Cayenne is capable of being a noble and productive colony. At present it is thought to be the poorest on the coast of Guiana. Its estates are too much separated one from the other by immense tracts of forest; and the revolutionary war, like a cold eastern wind, has chilled their zeal and blasted their best expectations.
The clove-tree, the cinnamon, pepper and nutmeg, and many other choice spices and fruits of the Eastern and Asiatic regions, produce abundantly in Cayenne.
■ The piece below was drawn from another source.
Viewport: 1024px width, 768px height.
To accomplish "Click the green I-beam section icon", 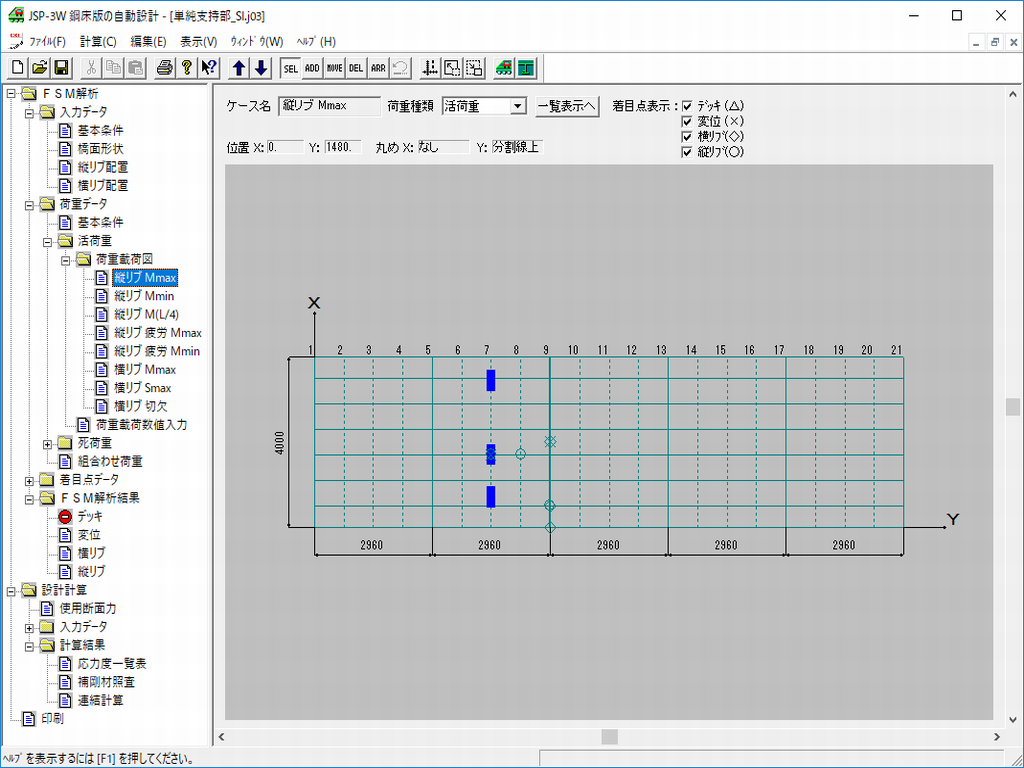I will (526, 68).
The town itself is prettily laid out, and was once well fortified. They tell you it might easily have been defended against the invading force of the two united nations; but Victor Hugues, its governor, ordered the tri- coloured flag to be struck; and ever since that day the standard of Braganza has waved on the ramparts of Cayenne.
He who has received humiliations from the hand of this haughty, iron- hearted governor may see him now, in Cayenne, stripped of all his revolutionary honours, broken down and ruined, and under arrest in his own house. He has four accomplished daughters, respected by the whole town. Towards the close of day, when the sun's rays are no longer oppressive, these much-pitied ladies are seen walking up and down the balcony with their aged parent, trying, by their kind and filial attention, to remove the settled gloom from his too guilty brow.
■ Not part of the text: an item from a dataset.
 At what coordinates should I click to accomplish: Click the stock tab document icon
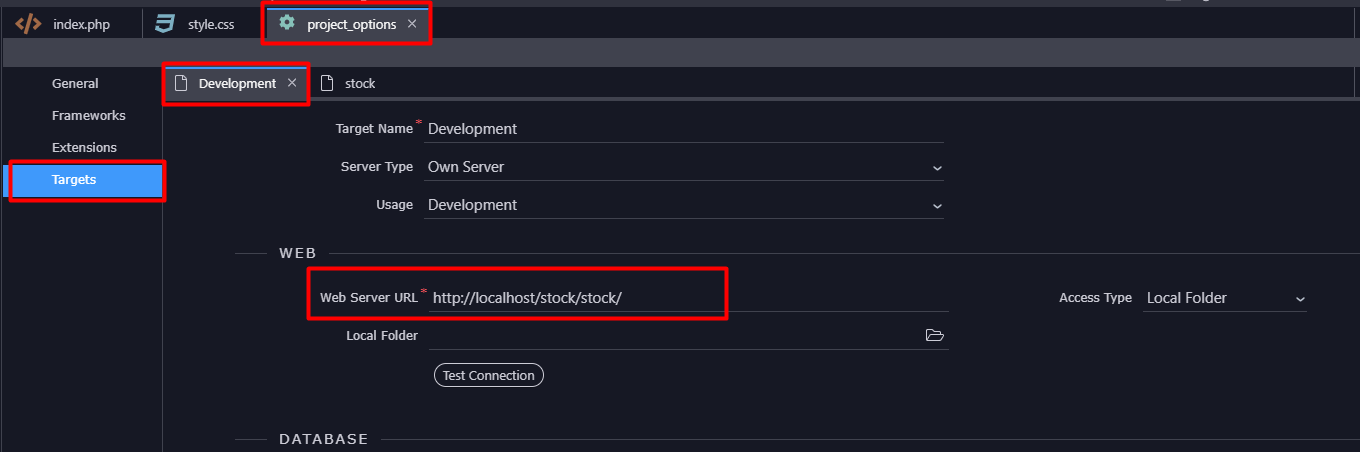(327, 83)
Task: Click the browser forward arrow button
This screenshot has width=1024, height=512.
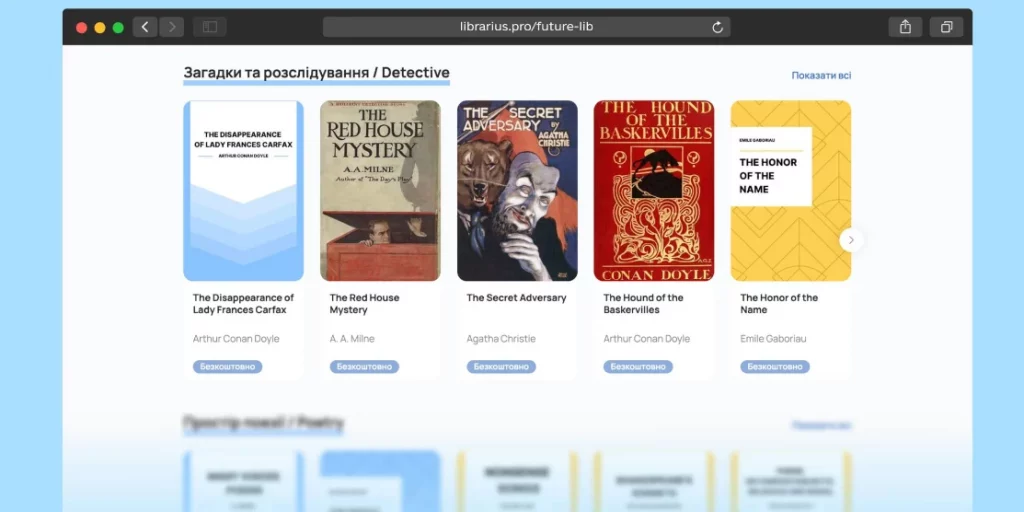Action: click(x=172, y=27)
This was not the time for a traveller to enjoy Cayenne. The hospitality of the inhabitants was the same as ever, but they had lost their wonted gaiety in public, and the stranger might read in their countenances, as the recollection of recent humiliations and misfortunes every now and then kept breaking in upon them, that they were still in sorrow for their fallen country: the victorious hostile cannon of Waterloo still sounded in their ears: their emperor was a prisoner amongst the hideous rocks of St. Helena; and many a Frenchman who had fought and bled for France was now amongst them begging for a little support to prolong a life which would be forfeited on the parent soil. To add another handful to the cypress and wormwood already scattered amongst these polite colonists, they had just received orders from the Court of Janeiro to put on deep mourning for six months, and half-mourning for as many more, on account of the death of the queen of Portugal.
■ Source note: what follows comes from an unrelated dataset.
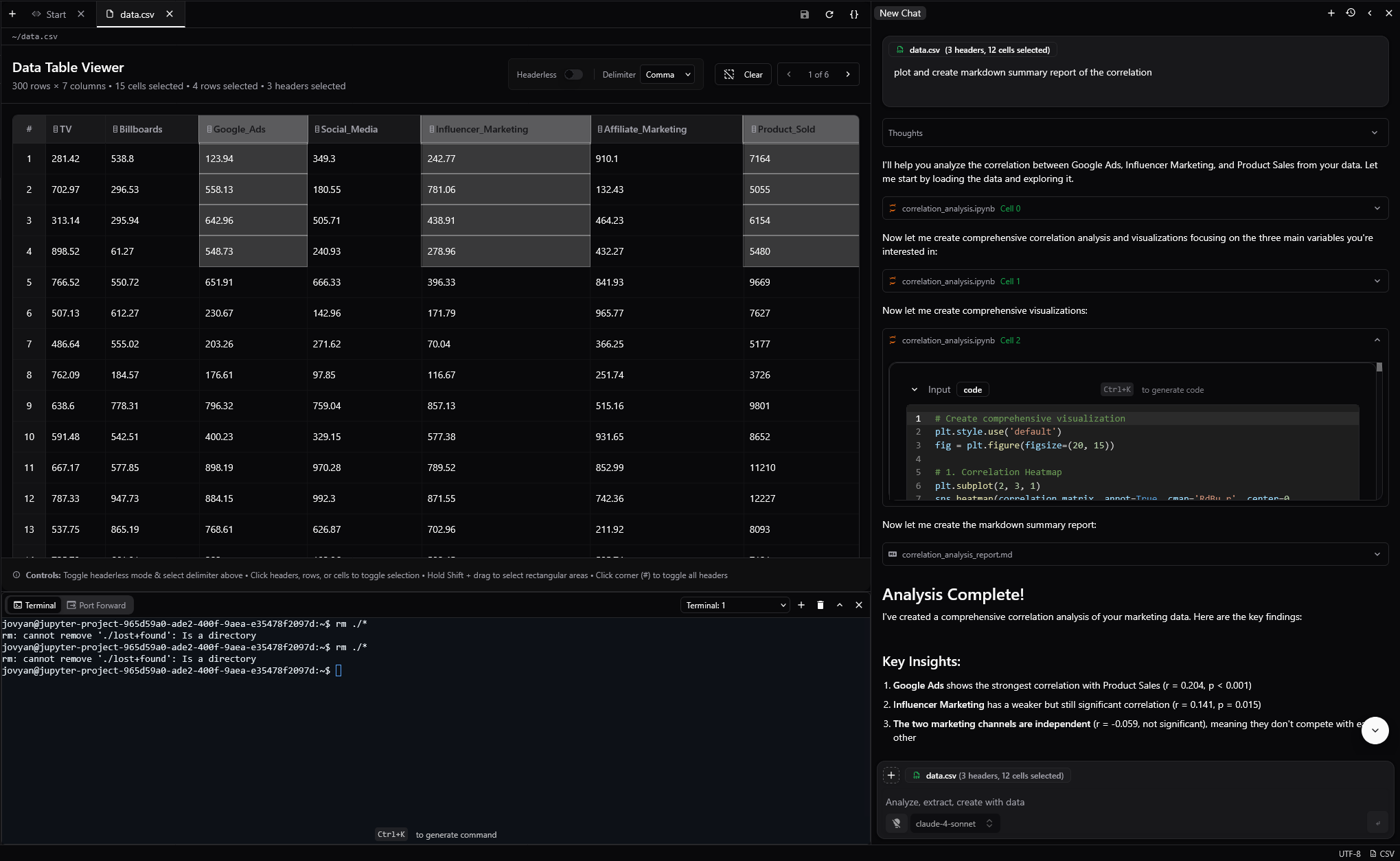Click the reload file icon
The width and height of the screenshot is (1400, 861).
click(x=829, y=14)
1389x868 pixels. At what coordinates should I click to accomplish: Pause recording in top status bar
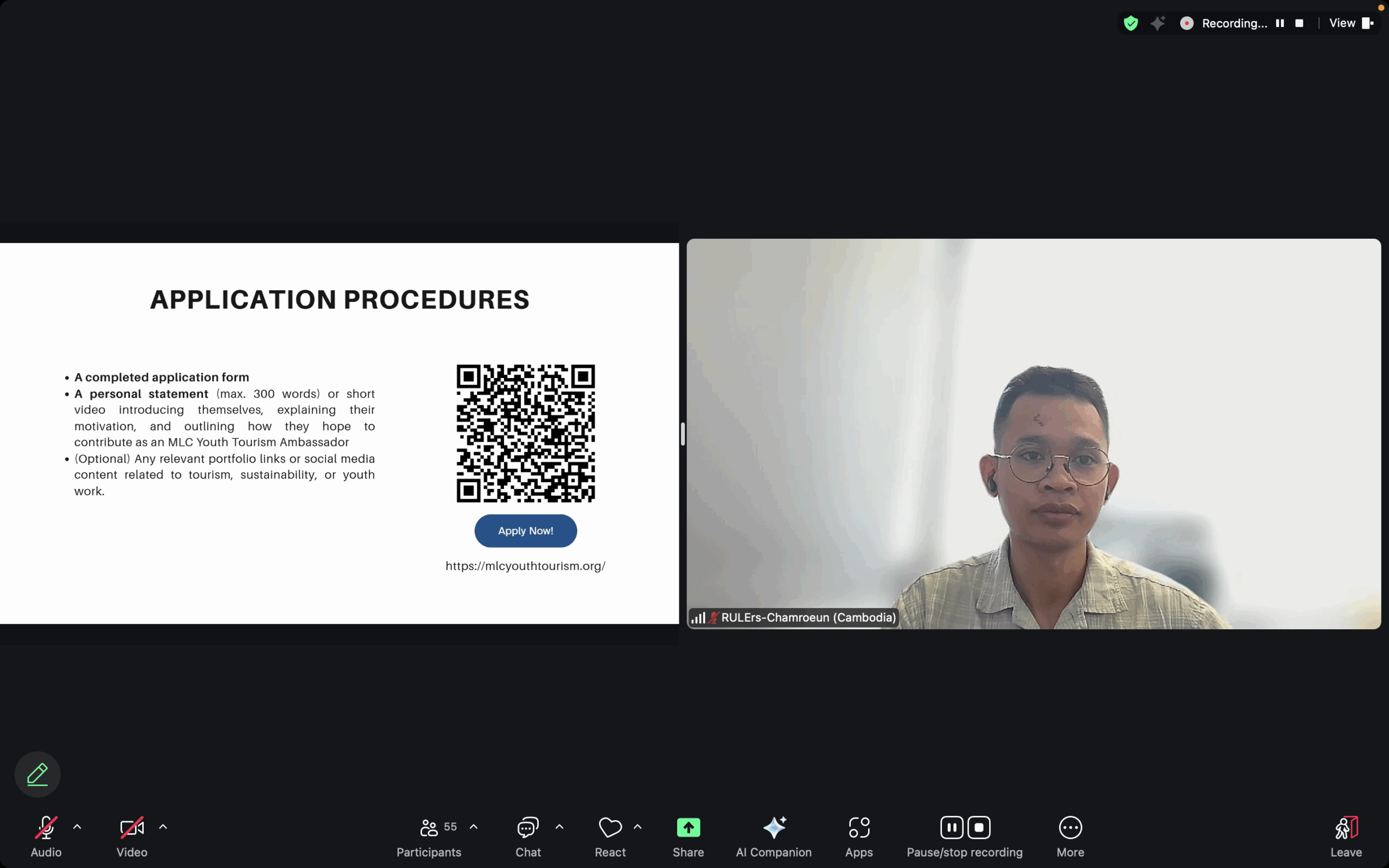pos(1279,23)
About a day's journey in the interior is the celebrated national plantation. This spot was judiciously chosen, for it is out of the reach of enemies' cruisers. It is called La Gabrielle. No plantation in the Western world can vie with La Gabrielle. Its spices are of the choicest kind, its soil particularly favourable to them, its arrangements beautiful, and its directeur, Monsieur Martin, a botanist of first-rate abilities. This indefatigable naturalist ranged through the East, under a royal commission, in quest of botanical knowledge; and during his stay in the Western regions has sent over to Europe from twenty to twenty-five thousand specimens in botany and zoology. La Gabrielle is on a far-extending range of woody hills. Figure to yourself a hill in the shape of a bowl reversed, with the buildings on the top of it, and you will have an idea of the appearance of La Gabrielle. You approach the house through a noble avenue, five hundred toises long, of the choicest tropical fruit-trees, planted with the greatest care and judgment; and should you chance to stray through it, after sunset, when the clove-trees are in blossom, you would fancy yourself in the Idalian groves or near the banks of the Nile, where they were burning the finest incense as the queen of Egypt passed.
On La Gabrielle there are twenty-two thousand clove-trees in full bearing. They are planted thirty feet asunder. Their lower branches touch the ground. In general the trees are topped at five and twenty feet high, though you will see some here towering up above sixty. The black pepper, the cinnamon and nutmeg are also in great abundance here, and very productive.